Are there more strikes in Germany now?

As of: April 2nd, 2024 3:39 p.m

In the past few weeks, buses, trains and planes have repeatedly come to a standstill. Many believe Germany is already on the way to becoming the number one strike country. Are there really more strikes than before?

Everything in Germany is rolling, driving and flying again. It feels like an exception in 2024. In the first three months of the year, the public groaned under various strikes.

It started with the GDL train drivers, who almost paralyzed Deutsche Bahn several times and for days. Then there were the Lufthansa ground staff and security staff at airports, and everything in local public transport also came to a standstill.

An agreement has now been reached on both of the former, while an agreement on local transport seems a long way off. In North Rhine-Westphalia, ver.di is currently voting on indefinite strikes on buses and trains.

Strike country number one?

So the strike year 2024 is not over yet and the feeling remains present: Germany is developing into Europe’s number one strike country. But it’s not quite that simple.

Clemens Höpfner is critical of the comparisons that have often been made recently between the strike statistics of different countries. He researches collective bargaining and industrial dispute law at the University of Cologne and explains in an interview tagesschau.dethe Federal Agency itself writes in its annual report: “These numbers cannot be compared. The counting method is simply completely different in the different states.”

In France, for example, which is at the top in international comparison, political strikes are also counted. So when parts of the population take to the streets against a higher retirement age, this also finds its way into the strike statistics. In Germany this would instead be seen as a political demonstration.

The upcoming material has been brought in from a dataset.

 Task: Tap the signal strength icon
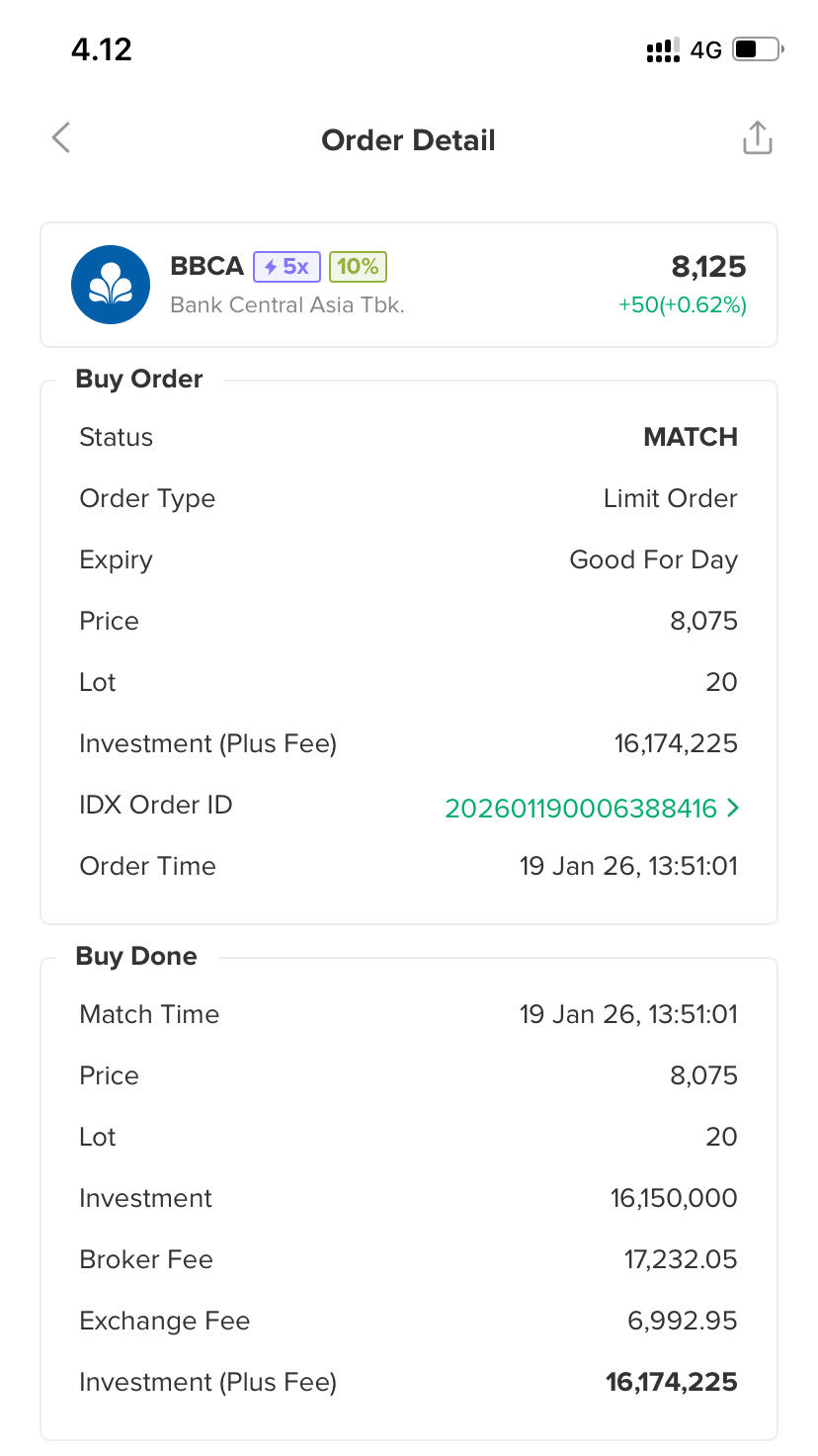coord(662,50)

More strikes than in Austria and Switzerland

“I would refrain from comparing us with France, simply because of the political strikes,” says Höpfner. “We can, for example, use Switzerland or Austria as a comparison, where we have a similar collective bargaining legal system. And then we will see that we have 18 times as many strike days in Germany as in Austria and Switzerland.”

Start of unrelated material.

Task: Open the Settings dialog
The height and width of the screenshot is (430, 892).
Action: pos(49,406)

At least on average in recent years there have been strikes quite often in Germany. And what about the first months of 2024?

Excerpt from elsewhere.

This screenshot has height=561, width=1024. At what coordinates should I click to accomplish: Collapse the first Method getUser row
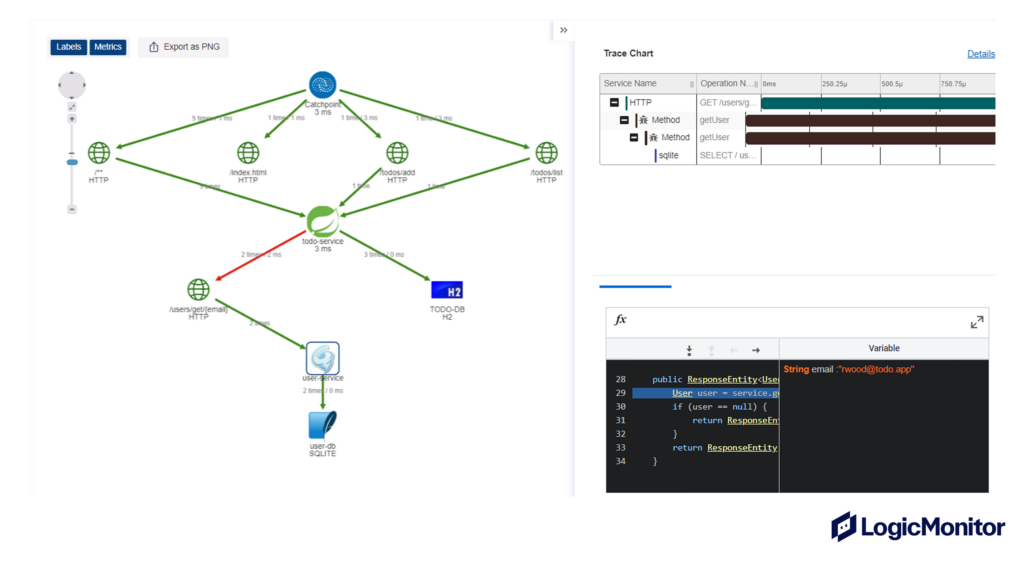pyautogui.click(x=624, y=120)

“As far as the perceived increased burden of strikes recently is concerned, in my view the reason is clearly that we now have massive strikes in the transport industry,” says Höpfner. “This is different than when the retail sector goes on strike and these strikes hardly have any impact on supplies. Customers usually don’t even notice.” Amazon, for example, has been on strike repeatedly for more than eleven years without any major effects.

What do the statistics say?

So is the perceived increase in strikes just a distorted perception? This is difficult to prove empirically. There is no reliable data available for either 2023 or the first months of 2024.

The employment agency’s strike statistics and the Hans Böckler Foundation’s collective bargaining statistics, the two sources often cited in Germany, have their weaknesses. Both publications primarily count absolute strike days or “days lost due to labor disputes”. However, the effects on the public or the economic damage caused by strikes are not recorded.

Clemens Höpfner gives an example: “We have strikes at Frankfurt Airport, once by cleaning staff and the other time by tower air traffic controllers. When tower air traffic controllers go on strike, it is enough if four or five air traffic controllers refuse to work. Then no one flies Airplane more. It would take many times more cleaning staff to achieve the same effect.” Nevertheless, a strike by cleaners would have a greater impact on the strike statistics. Simply because there are more cleaning workers.

Intensity of conflict instead of strike days

In order to create better comparability between states but also between individual years in Germany, Höpfner advocates using conflict intensity as a variable. Instead of lost days, the key issue would then be the level of escalation a collective bargaining dispute reaches. One-day warning strikes with little impact on the public would then have less weight than a strike vote on indefinite strikes. The German Economic Institute has been publishing a corresponding report for several years.

“As far as this escalation of conflict is concerned, in 2023 we are even ahead of 2015, which we actually see as a super strike year,” says Clemens Höpfner. “The feeling among the population is not deceptive: there are more and more strikes and, above all, failures, noticeable failures.”